Most human mammary epithelial cells (HMEC) cultured from histologically normal breast tissues enter a senescent state termed stasis after 5 to 20 population doublings. These senescent cells display increased size, contain senescence associated beta-galactosidase activity, and express cyclin-dependent kinase inhibitor, p16INK4A (CDKN2A; p16). However, HMEC grown in a serum-free medium, spontaneously yield, at low frequency, variant (v) HMEC that are capable of long-term growth and are susceptible to genomic instability. We investigated whether ionizing radiation, which increases breast cancer risk in women, affects the rate of vHMEC outgrowth.
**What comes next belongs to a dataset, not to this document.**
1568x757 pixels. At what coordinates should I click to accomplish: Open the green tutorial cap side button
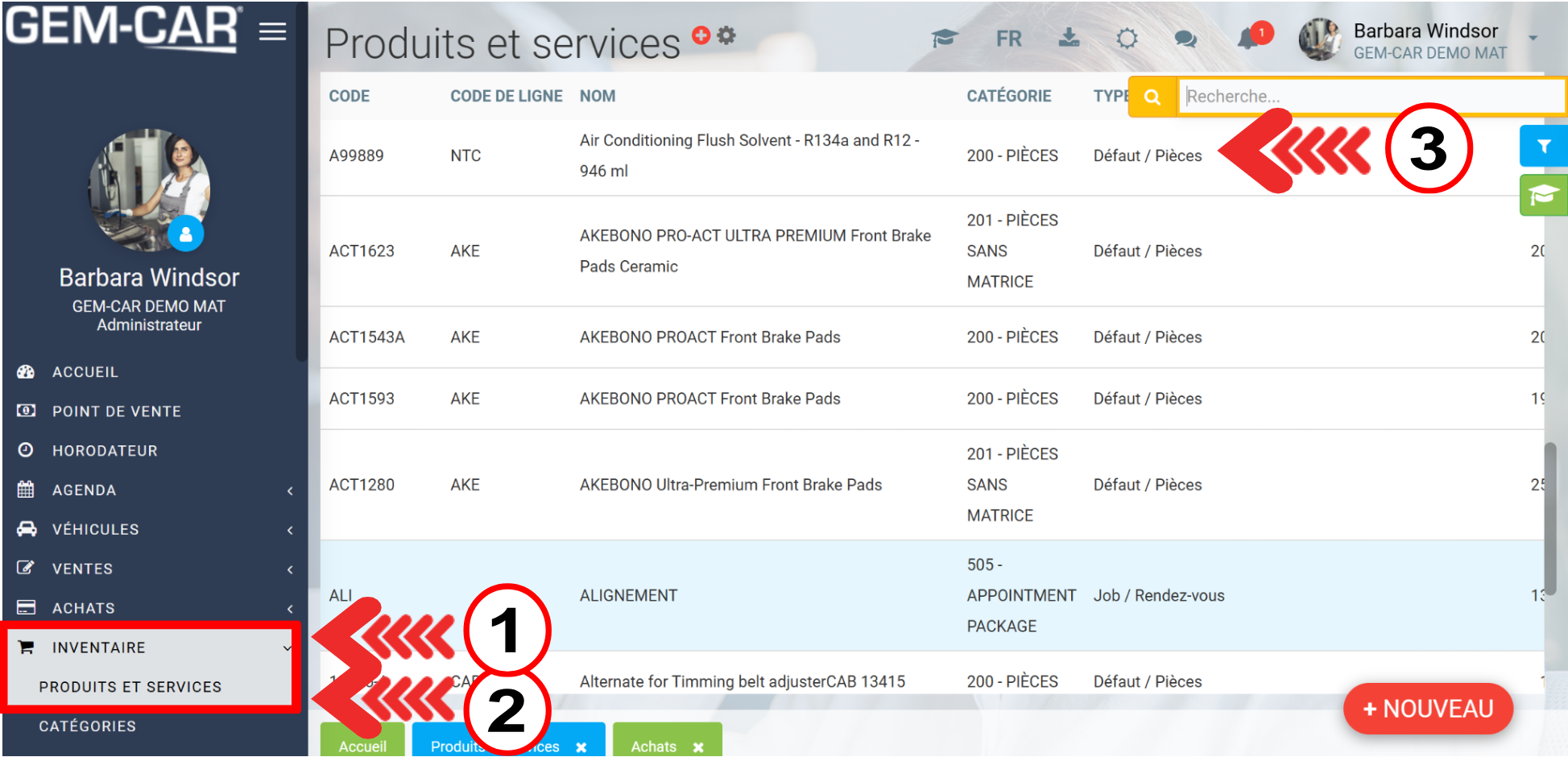[1543, 196]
Pre-stasis HMEC cultures were exposed to 5 to 200 cGy of sparsely (X- or gamma-rays) or densely (1 GeV/amu 56Fe) ionizing radiation. Proliferation (bromodeoxyuridine incorporation), senescence (senescence-associated beta-galactosidase activity), and p16 expression were assayed in subcultured irradiated or unirradiated populations four to six weeks following radiation exposure, when patches of vHMEC became apparent. Long-term growth potential and p16 promoter methylation in subsequent passages were also monitored. Agent-based modeling, incorporating a simple set of rules and underlying assumptions, was used to simulate vHMEC outgrowth and evaluate mechanistic hypotheses. Cultures derived from irradiated cells contained significantly more vHMEC, lacking senescence associated beta-galactosidase or p16 expression, than cultures derived from unirradiated cells. As expected, post-stasis vHMEC cultures derived from both unirradiated and irradiated cells exhibited more extensive methylation of the p16 gene than pre-stasis HMEC cultures. However, the extent of methylation of individual CpG sites in vHMEC samples did not correlate with passage number or treatment. Exposure to sparsely or densely ionizing radiation elicited similar increases in the numbers of vHMEC compared to unirradiated controls. Agent-based modeling indicated that radiation-induced premature senescence of normal HMEC most likely accelerated vHMEC outgrowth through alleviation of spatial constraints. Subsequent experiments using defined co-cultures of vHMEC and senescent cells supported this mechanism. Our studies indicate that ionizing radiation can promote the outgrowth of epigenetically altered cells with pre-malignant potential.